Hospitals are relying on IoT technologies to improve patient care and to help medical staff find the sweet spot for injections. Imaging and artificial intelligence open up deep tissues for more accurate needle placement, resulting in fewer sticks.

Image credit: Unnati Chauhan (Rutgers device)

Hospitals are beginning to introduce more IoT technologies and robotic devices into their daily operations. Robots are used for cleaning and sanitizing instruments and patient rooms, administering medication, and remote patient monitoring. More recently, IoT-based medical devices are helping healthcare workers with injections.

One of the most common procedures, getting blood drawn, can be distressing to patients and practitioners alike. Medical guidance indicates that practitioners make only two attempts before bringing in a more experienced staffer, but as many as a quarter of all attempts fail. That’s a lot of unnecessary pokes.

A Direct Line to a Vein

To alleviate the guesswork, some hospitals are using specialized devices to help nurses and phlebotomists be successful on the first stick. Veebot Systems has developed a robotic device that can locate a vein and draw blood in about a minute. With 83 percent accuracy, the Veebot success rate is better than a human.

The Veebot uses medical imaging, machine learning, and computer vision to identify and track the optimal needle insertion site. Patients place their arm on a narrow platform with a hard arch equipped with an inflatable cuff. The cuff expands, restricting the blood flow, and an infrared light directs the camera. The image is matched against software models of vein anatomy to select the best vein. The system then uses medical imaging to determine the exact depth below the skin, and then aligns the needle for automatic insertion. The Veebot can be used for drawing blood and for inserting IVs.

Researchers at Rutgers University are developing a tabletop device that uses similar technology. Using artificial intelligence, and near-infrared and ultrasound imaging, the device can locate and assess blood vessels for drawing blood or inserting IVs or catheters. The Rutgers device has been successful in trials with humans and with animals, which is key to drug research. The robotic device could support an integrated module to perform blood analysis, which would allow it to be used in emergency rooms, ambulances, and other medical facilities.

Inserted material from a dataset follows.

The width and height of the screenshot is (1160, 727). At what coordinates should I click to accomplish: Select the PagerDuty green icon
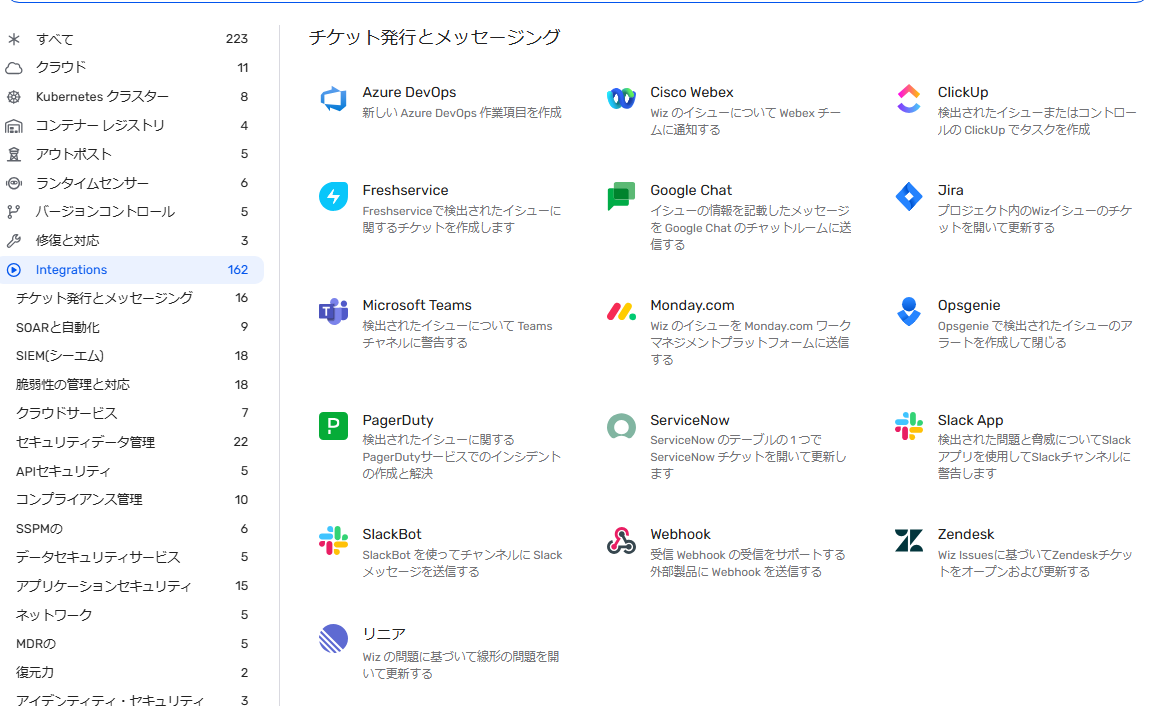coord(333,427)
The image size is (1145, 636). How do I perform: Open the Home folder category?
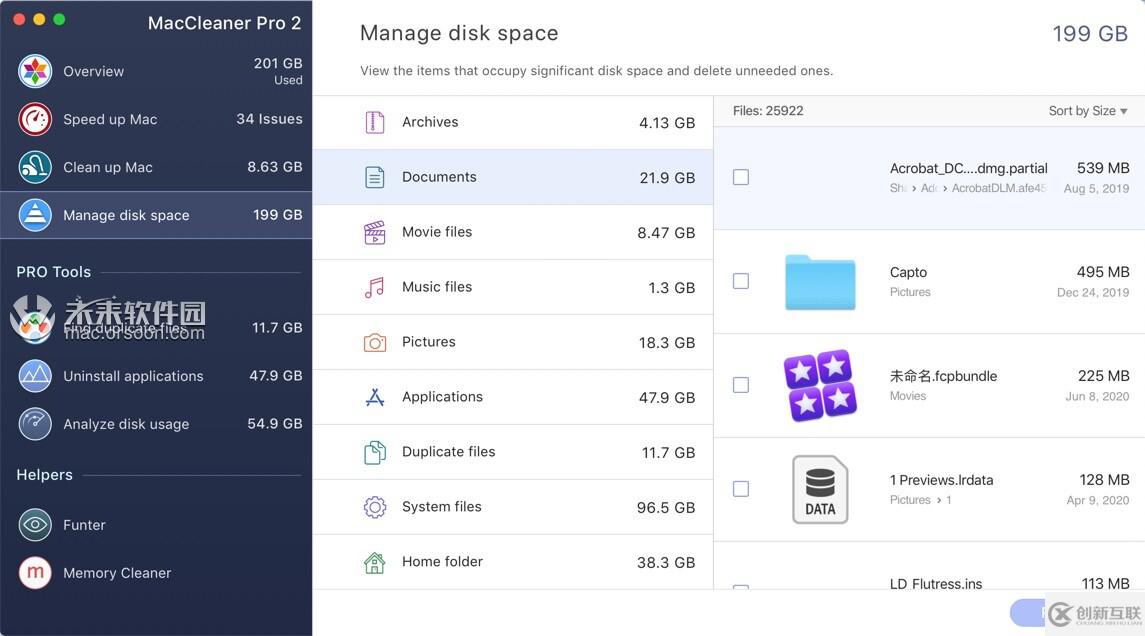[441, 561]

White medical machine for imaging

Image credit: Veebot Systems

Injection Success

Artificial intelligence is a key technology in other medical devices that improve patient care as well. Houston-based IntuiTap Medical is testing VerTouch, a handheld device that physicians can use to perform spinal taps and epidurals successfully on the first puncture. Spinal punctures typically are difficult. Doctors must feel the patient’s vertebrae and guess where to insert the needle, resulting in a first-attempt failure rate of as high as 60 percent.

VerTouch improves accuracy by combining 2D imaging with analytics and a needle guide. It provides real-time mapping of the spine, so doctors can see the vertebrae and then it presents the best point of entry for the puncture. IntuiTap’s tests show that the VerTouch increases the first-attempt success rate of spinal punctures to more than 90 percent.

Samsung Medison is enhancing its ultrasound products with NerveTrack, a new technology that improves the delivery of anesthesia. Even using ultrasound-guided regional anesthesia (UGRA), anesthesiologists can find it difficult to pinpoint the surrounding nerves and to see the needle tip when injecting a patient. That poses a risk of nerve damage from improperly placed injections.

To prevent that, Samsung created NerveTrack, an automatic nerve-tracking technology developed using the Intel® Distribution of OpenVINO™ toolkit. NerveTrack is used during the ultrasound scan to identify nerves in real-time using inference modeling technology. It can find nerves and related anatomical structures using proprietary algorithms, even when the nerve isn’t in the ultrasound image. That gives anesthesiologists a better sense of where to safely place the needle.